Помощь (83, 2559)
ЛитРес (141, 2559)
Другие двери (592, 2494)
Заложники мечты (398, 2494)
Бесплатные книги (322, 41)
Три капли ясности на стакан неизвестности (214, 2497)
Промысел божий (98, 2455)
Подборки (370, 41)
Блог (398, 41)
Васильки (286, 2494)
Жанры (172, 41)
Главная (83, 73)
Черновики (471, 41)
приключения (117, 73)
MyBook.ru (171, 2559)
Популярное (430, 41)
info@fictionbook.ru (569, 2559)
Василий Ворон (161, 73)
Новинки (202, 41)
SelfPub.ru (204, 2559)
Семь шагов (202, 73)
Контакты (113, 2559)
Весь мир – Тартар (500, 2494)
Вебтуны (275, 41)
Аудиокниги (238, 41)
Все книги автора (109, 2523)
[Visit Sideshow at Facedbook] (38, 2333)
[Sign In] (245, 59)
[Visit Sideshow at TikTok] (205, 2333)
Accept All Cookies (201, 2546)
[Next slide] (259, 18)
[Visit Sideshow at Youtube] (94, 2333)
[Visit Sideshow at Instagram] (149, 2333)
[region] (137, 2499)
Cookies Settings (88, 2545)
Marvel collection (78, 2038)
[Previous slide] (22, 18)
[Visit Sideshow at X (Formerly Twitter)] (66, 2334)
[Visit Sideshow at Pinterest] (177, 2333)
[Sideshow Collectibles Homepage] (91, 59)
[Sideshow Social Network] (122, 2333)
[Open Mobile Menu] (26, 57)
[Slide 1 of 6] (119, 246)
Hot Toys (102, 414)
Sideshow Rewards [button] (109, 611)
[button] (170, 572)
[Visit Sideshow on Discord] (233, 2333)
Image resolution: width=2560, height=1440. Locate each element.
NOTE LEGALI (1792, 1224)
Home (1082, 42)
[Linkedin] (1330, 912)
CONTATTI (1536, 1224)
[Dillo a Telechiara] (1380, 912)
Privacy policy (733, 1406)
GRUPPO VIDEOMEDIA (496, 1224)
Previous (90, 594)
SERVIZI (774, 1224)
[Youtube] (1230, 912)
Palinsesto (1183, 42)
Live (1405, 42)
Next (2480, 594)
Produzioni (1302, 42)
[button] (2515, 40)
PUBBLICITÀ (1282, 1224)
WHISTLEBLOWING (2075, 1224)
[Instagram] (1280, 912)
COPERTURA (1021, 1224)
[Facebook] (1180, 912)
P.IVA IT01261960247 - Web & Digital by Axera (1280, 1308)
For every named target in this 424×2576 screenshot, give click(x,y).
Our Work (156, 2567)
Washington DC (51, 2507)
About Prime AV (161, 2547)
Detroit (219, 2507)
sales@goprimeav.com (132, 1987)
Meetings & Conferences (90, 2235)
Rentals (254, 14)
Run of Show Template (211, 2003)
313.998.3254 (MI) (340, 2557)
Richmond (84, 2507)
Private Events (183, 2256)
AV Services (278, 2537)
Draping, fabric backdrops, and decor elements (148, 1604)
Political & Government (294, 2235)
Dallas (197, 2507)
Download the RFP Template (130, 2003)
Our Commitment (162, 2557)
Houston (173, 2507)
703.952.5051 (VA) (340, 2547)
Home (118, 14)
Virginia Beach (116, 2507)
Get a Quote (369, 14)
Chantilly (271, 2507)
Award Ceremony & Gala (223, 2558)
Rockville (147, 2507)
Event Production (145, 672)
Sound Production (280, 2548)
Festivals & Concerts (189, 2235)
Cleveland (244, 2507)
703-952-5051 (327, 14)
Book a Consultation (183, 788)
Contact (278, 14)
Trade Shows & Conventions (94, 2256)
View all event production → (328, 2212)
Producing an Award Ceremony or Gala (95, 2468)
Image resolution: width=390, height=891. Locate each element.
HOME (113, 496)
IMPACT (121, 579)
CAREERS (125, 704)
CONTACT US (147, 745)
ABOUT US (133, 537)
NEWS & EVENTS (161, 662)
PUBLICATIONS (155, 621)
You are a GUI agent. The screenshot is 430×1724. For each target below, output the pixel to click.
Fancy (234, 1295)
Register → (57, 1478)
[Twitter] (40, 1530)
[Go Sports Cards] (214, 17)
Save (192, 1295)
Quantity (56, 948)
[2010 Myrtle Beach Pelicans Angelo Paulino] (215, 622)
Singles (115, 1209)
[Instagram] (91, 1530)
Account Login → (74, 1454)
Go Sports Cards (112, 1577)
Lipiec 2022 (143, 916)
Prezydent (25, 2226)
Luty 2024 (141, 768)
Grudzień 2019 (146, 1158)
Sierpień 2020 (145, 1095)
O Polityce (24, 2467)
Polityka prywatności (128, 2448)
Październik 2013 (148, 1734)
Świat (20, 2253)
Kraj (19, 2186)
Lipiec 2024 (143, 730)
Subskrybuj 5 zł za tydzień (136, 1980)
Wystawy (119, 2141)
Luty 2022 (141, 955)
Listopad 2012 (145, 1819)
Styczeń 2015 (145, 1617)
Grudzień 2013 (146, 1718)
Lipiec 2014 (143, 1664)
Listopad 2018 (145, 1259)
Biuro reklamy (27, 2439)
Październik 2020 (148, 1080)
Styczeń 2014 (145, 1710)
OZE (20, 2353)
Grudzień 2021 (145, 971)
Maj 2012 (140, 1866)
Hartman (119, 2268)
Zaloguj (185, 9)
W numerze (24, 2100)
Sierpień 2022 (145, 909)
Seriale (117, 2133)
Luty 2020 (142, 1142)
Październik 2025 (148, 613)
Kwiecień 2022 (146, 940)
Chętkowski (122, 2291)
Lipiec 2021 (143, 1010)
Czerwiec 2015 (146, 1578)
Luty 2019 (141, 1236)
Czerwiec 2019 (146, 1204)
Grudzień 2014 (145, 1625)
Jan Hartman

* _WORK ORDER_: All lines above between those holding "info@fictionbook.ru (569, 2559)" and "Dallas (197, 2507)", inclusive, must be set down unchanged, and no other line may be included.

* _ANSWER BOX_:
info@fictionbook.ru (569, 2559)
Василий Ворон (161, 73)
Новинки (202, 41)
SelfPub.ru (204, 2559)
Семь шагов (202, 73)
Контакты (113, 2559)
Весь мир – Тартар (500, 2494)
Вебтуны (275, 41)
Аудиокниги (238, 41)
Все книги автора (109, 2523)
[Visit Sideshow at Facedbook] (38, 2333)
[Sign In] (245, 59)
[Visit Sideshow at TikTok] (205, 2333)
Accept All Cookies (201, 2546)
[Next slide] (259, 18)
[Visit Sideshow at Youtube] (94, 2333)
[Visit Sideshow at Instagram] (149, 2333)
[region] (137, 2499)
Cookies Settings (88, 2545)
Marvel collection (78, 2038)
[Previous slide] (22, 18)
[Visit Sideshow at X (Formerly Twitter)] (66, 2334)
[Visit Sideshow at Pinterest] (177, 2333)
[Sideshow Collectibles Homepage] (91, 59)
[Sideshow Social Network] (122, 2333)
[Open Mobile Menu] (26, 57)
[Slide 1 of 6] (119, 246)
Hot Toys (102, 414)
Sideshow Rewards [button] (109, 611)
[button] (170, 572)
[Visit Sideshow on Discord] (233, 2333)
Image resolution: width=2560, height=1440. Locate each element.
NOTE LEGALI (1792, 1224)
Home (1082, 42)
[Linkedin] (1330, 912)
CONTATTI (1536, 1224)
[Dillo a Telechiara] (1380, 912)
Privacy policy (733, 1406)
GRUPPO VIDEOMEDIA (496, 1224)
Previous (90, 594)
SERVIZI (774, 1224)
[Youtube] (1230, 912)
Palinsesto (1183, 42)
Live (1405, 42)
Next (2480, 594)
Produzioni (1302, 42)
[button] (2515, 40)
PUBBLICITÀ (1282, 1224)
WHISTLEBLOWING (2075, 1224)
[Instagram] (1280, 912)
COPERTURA (1021, 1224)
[Facebook] (1180, 912)
P.IVA IT01261960247 - Web & Digital by Axera (1280, 1308)
For every named target in this 424×2576 screenshot, give click(x,y).
Our Work (156, 2567)
Washington DC (51, 2507)
About Prime AV (161, 2547)
Detroit (219, 2507)
sales@goprimeav.com (132, 1987)
Meetings & Conferences (90, 2235)
Rentals (254, 14)
Run of Show Template (211, 2003)
313.998.3254 (MI) (340, 2557)
Richmond (84, 2507)
Private Events (183, 2256)
AV Services (278, 2537)
Draping, fabric backdrops, and decor elements (148, 1604)
Political & Government (294, 2235)
Dallas (197, 2507)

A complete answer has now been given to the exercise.